Transport-level concerns like decryption and decompression are handled by the listener layer before ProcessMessage(...) is invoked.

flowchart TD
    subgraph AcceptPhase[Connection Acceptance]
        NewConn[New IConnection] --> Validate[ValidateConnection]
        Validate -->|Success| OnAccept[OnAccept Hook]
        Validate -->|Fail| Drop[Disconnect]
    end

    subgraph ListenLayer[Listener Transport]
        Raw[Inbound Raw Frame] --> Pipeline[FramePipeline: Decrypt & Decompress]
        Pipeline --> ProcMsgGate[Forward to Protocol]
    end

    subgraph ProcessingLoop[Protocol Message Loop]
        ProcMsgGate --> ProcMsg[ProcessMessage - Abstract]

        subgraph Impl[Developer Implementation]
            ProcMsg --> Route[Route to Packet Dispatch]
        end

        Route --> PostProc[PostProcessMessage]
        PostProc --> Metrics[Update Traffic Metrics]
    end

    OnAccept -->|Begin Receive| Raw
    Metrics -->|Listen for next| Raw

    subgraph Termination[Cleanup]
        Err[OnConnectionError] --> Cleanup[Dispose]
        MetricTrigger[Inactivity/Close] --> Cleanup
    end

Core Contract

public abstract void ProcessMessage(object? sender, IConnectEventArgs args);

Runtime default flow:

  1. The listener receives a raw frame and applies the FramePipeline transform path.
  2. ProcessMessage(...) in the derived protocol handles payload semantics.

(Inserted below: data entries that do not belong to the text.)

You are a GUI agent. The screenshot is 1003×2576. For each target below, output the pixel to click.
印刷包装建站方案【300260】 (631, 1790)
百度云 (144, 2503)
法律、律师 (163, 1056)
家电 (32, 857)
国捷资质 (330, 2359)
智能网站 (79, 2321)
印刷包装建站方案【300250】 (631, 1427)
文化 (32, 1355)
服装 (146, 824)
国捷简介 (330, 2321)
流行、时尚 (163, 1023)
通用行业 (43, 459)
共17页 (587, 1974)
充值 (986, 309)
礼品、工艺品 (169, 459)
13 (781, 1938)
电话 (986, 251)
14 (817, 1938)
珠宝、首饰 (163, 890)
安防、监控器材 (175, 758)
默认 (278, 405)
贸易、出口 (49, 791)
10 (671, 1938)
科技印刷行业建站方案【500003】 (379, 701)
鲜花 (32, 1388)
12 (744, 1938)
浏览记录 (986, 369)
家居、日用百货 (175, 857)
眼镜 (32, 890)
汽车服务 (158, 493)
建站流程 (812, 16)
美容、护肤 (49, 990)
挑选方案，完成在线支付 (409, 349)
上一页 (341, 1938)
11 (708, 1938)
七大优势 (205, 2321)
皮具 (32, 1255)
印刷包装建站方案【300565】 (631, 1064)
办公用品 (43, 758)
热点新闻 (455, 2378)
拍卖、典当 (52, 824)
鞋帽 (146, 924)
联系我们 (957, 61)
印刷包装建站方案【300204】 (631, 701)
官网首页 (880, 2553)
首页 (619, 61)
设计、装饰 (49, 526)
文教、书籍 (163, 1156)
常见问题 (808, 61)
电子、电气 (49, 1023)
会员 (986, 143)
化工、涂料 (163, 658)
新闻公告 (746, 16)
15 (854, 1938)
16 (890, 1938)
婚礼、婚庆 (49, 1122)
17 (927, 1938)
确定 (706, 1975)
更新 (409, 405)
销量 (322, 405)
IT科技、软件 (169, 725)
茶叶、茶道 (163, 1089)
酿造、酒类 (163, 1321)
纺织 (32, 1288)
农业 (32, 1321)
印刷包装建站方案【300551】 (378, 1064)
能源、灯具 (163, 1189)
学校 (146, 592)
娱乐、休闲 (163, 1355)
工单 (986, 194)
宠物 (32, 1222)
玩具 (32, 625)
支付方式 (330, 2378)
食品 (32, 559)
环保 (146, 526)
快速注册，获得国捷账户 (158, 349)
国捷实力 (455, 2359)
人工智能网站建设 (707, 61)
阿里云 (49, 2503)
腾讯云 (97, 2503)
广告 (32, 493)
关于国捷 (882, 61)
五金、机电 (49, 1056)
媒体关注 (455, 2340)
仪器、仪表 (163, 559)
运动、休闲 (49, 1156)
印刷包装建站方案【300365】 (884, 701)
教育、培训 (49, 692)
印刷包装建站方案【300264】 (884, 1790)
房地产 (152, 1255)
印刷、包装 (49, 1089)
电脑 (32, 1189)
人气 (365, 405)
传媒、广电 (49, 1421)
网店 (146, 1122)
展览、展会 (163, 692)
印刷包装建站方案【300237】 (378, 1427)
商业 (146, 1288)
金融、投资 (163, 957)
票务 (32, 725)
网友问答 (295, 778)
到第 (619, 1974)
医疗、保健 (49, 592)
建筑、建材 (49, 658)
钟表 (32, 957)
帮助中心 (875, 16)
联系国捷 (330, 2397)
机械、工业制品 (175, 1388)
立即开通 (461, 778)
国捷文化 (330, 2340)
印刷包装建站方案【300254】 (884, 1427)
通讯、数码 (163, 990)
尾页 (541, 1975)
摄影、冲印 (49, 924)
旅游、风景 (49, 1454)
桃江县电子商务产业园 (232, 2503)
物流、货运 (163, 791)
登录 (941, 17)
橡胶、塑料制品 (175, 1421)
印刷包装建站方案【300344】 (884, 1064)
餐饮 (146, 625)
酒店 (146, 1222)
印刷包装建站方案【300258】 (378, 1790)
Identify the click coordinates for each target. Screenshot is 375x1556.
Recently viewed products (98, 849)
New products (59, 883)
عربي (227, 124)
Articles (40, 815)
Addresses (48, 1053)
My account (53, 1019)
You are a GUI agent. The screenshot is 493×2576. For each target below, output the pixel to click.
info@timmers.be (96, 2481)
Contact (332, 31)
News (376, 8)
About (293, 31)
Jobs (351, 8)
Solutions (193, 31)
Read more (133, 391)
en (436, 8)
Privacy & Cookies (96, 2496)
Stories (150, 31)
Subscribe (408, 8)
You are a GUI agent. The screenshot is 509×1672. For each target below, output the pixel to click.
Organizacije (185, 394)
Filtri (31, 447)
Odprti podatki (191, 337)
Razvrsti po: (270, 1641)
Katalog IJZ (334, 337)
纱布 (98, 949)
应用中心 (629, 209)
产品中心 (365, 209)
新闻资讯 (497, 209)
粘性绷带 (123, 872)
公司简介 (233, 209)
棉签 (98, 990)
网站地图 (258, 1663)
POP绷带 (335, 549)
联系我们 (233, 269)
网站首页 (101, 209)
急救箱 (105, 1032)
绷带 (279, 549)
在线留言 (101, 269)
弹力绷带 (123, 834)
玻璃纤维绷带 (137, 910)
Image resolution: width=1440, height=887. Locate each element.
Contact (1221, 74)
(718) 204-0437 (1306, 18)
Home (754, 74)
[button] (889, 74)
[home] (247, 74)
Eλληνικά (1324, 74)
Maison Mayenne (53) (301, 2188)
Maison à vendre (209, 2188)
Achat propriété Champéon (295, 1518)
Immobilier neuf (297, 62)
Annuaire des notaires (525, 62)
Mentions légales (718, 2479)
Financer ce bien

This is the required override.
  3. PostProcessMessage(...) runs OnPostProcess(...), updates counters, and optionally disconnects if KeepConnectionOpen is false.

Implementation Contract

To create a custom protocol, you must inherit from Protocol and provide the following:

public class MyProtocol : Protocol
{
    public override void ProcessMessage(object? sender, IConnectEventArgs args)
    {
        // 1. Read packet data from args.Lease (already decrypted/decompressed)
        // 2. Perform business routing (e.g., call a Dispatcher)
        // 3. The lease is disposed automatically after this method returns
    }
}

Key Public Members

  • ProcessMessage(object? sender, IConnectEventArgs args)
  • PostProcessMessage(object? sender, IConnectEventArgs args)
  • OnAccept(IConnection connection, CancellationToken cancellationToken = default)
  • SetConnectionAcceptance(bool isEnabled)
  • GenerateReport() / GetReportData()
  • IsAccepting
  • KeepConnectionOpen
  • TotalMessages
  • TotalErrors

Extensibility Points

  • ValidateConnection(IConnection connection): Called during the accept phase. Return false to reject a connection immediately.
  • OnAccept(IConnection connection, CancellationToken cancellationToken = default): Called for accepted TCP connections. The default implementation checks IsAccepting, calls ValidateConnection(...), and starts connection.TCP.BeginReceive(...).
  • SetConnectionAcceptance(bool isEnabled): Convenience API from src/Nalix.Network/Protocols/Protocol.Core.cs for toggling the acceptance state while also emitting the built-in log message.
  • OnPostProcess(IConnectEventArgs args): Runs after ProcessMessage.
  • OnConnectionError(IConnection connection, Exception exception): Capture transport layer failures or protocol violations.
  • Dispose(bool disposing): Standard lifecycle cleanup.

Best Practices

  • Keep protocol code focused on protocol-level routing; route business logic to packet handlers or dispatch code.
  • Use ValidateConnection for admission checks only.
  • Use GenerateReport() / GetReportData() when debugging acceptance and post-process failures.